EXERCISE AIM: Go through the data below. Pull out every line that has the word "computer".

DATASET EXTRACT:
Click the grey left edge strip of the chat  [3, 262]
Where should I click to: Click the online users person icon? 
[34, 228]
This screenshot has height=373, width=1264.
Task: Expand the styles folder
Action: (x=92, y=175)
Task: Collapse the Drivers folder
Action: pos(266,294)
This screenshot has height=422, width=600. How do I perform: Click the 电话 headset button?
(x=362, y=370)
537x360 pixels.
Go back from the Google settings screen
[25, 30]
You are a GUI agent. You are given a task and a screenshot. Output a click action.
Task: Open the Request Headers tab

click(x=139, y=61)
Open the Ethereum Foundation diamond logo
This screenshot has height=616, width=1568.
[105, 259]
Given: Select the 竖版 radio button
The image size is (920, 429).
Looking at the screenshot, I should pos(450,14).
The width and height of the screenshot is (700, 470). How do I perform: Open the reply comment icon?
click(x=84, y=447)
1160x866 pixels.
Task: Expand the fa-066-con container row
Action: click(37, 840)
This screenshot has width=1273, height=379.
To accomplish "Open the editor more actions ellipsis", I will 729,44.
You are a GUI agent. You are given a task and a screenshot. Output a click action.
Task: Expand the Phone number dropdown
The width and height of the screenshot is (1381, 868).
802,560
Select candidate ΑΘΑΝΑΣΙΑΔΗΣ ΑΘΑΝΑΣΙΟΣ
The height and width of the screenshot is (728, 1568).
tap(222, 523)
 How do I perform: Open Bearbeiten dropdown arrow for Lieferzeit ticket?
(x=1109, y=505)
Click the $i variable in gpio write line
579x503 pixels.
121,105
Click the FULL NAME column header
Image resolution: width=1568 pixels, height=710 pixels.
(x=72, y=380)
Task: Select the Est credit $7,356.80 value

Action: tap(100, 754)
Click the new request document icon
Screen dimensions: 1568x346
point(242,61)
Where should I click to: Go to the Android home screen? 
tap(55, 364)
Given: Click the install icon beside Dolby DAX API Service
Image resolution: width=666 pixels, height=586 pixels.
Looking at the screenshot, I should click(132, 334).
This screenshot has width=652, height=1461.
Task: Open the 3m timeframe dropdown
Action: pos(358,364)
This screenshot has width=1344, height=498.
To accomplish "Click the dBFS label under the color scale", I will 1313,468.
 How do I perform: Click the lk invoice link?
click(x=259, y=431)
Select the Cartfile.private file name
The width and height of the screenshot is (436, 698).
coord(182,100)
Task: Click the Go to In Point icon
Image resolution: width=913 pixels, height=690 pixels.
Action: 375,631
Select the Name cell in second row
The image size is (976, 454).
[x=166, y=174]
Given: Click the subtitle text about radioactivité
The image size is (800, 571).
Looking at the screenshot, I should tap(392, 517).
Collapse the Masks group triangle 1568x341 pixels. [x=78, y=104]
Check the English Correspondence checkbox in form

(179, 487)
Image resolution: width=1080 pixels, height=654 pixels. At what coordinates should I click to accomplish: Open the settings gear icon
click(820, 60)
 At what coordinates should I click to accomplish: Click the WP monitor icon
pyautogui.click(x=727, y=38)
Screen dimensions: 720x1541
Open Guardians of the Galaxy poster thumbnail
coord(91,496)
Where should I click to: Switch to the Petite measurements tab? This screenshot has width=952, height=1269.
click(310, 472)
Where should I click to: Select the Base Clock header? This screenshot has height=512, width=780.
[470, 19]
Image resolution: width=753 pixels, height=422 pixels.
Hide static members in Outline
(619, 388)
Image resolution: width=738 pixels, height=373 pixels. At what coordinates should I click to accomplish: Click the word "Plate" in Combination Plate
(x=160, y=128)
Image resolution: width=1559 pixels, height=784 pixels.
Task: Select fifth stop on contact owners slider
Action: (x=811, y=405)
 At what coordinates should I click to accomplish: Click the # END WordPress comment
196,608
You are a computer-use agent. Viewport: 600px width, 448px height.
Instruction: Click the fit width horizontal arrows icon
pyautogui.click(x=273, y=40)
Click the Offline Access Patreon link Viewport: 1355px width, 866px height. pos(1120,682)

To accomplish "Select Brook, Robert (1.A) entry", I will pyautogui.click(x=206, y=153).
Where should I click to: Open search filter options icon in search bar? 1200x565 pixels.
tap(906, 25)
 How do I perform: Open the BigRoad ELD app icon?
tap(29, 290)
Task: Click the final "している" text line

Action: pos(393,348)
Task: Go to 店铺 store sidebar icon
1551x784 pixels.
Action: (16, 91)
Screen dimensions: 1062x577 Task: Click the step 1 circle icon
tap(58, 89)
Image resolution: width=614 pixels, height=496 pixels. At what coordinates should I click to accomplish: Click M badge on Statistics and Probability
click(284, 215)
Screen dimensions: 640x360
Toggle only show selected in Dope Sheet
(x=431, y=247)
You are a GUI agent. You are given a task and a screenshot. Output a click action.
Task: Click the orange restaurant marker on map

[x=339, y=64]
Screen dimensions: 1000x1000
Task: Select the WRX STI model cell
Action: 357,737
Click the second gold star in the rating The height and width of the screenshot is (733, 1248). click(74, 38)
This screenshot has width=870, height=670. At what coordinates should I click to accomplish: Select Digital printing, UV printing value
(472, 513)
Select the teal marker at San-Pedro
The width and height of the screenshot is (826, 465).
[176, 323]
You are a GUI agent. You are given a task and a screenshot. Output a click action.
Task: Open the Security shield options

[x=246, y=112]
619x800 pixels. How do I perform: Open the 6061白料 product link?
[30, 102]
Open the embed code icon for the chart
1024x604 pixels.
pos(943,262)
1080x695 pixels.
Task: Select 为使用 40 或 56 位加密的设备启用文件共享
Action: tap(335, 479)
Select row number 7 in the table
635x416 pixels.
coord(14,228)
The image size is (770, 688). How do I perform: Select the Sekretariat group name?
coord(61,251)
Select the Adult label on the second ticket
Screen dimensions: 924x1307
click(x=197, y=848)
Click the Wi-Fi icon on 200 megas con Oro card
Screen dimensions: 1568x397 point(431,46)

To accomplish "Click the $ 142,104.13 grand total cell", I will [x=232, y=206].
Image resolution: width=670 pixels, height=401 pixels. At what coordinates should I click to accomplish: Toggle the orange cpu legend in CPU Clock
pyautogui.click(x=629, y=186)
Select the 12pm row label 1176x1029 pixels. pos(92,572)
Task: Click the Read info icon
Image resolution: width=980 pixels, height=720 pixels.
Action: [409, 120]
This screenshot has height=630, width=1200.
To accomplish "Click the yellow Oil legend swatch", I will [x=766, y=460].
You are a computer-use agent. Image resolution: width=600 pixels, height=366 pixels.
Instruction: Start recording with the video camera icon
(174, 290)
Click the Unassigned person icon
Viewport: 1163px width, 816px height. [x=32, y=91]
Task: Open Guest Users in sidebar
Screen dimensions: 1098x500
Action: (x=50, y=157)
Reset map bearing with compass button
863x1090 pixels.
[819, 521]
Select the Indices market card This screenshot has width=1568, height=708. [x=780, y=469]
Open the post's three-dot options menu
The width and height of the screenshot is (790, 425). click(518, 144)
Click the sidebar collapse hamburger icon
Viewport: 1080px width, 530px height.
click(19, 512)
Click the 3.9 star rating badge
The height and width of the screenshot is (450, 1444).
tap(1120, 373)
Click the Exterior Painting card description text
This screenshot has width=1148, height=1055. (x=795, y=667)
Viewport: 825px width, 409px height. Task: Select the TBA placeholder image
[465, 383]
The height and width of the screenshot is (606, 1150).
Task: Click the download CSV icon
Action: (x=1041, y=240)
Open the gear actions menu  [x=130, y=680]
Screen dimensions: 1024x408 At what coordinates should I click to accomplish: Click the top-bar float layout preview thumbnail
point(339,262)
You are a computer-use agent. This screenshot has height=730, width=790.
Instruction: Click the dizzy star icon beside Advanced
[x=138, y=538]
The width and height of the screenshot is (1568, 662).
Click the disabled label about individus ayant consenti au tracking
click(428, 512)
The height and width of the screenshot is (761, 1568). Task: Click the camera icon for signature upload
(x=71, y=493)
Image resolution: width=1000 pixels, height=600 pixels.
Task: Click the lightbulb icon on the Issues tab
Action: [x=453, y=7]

RESPONSE FOR THIS EXERCISE:
You are a computer-use agent. Viewport: 600px width, 448px height.
You are a computer-use agent. Image resolution: width=600 pixels, height=366 pixels.
You are a computer-use agent. This screenshot has height=730, width=790.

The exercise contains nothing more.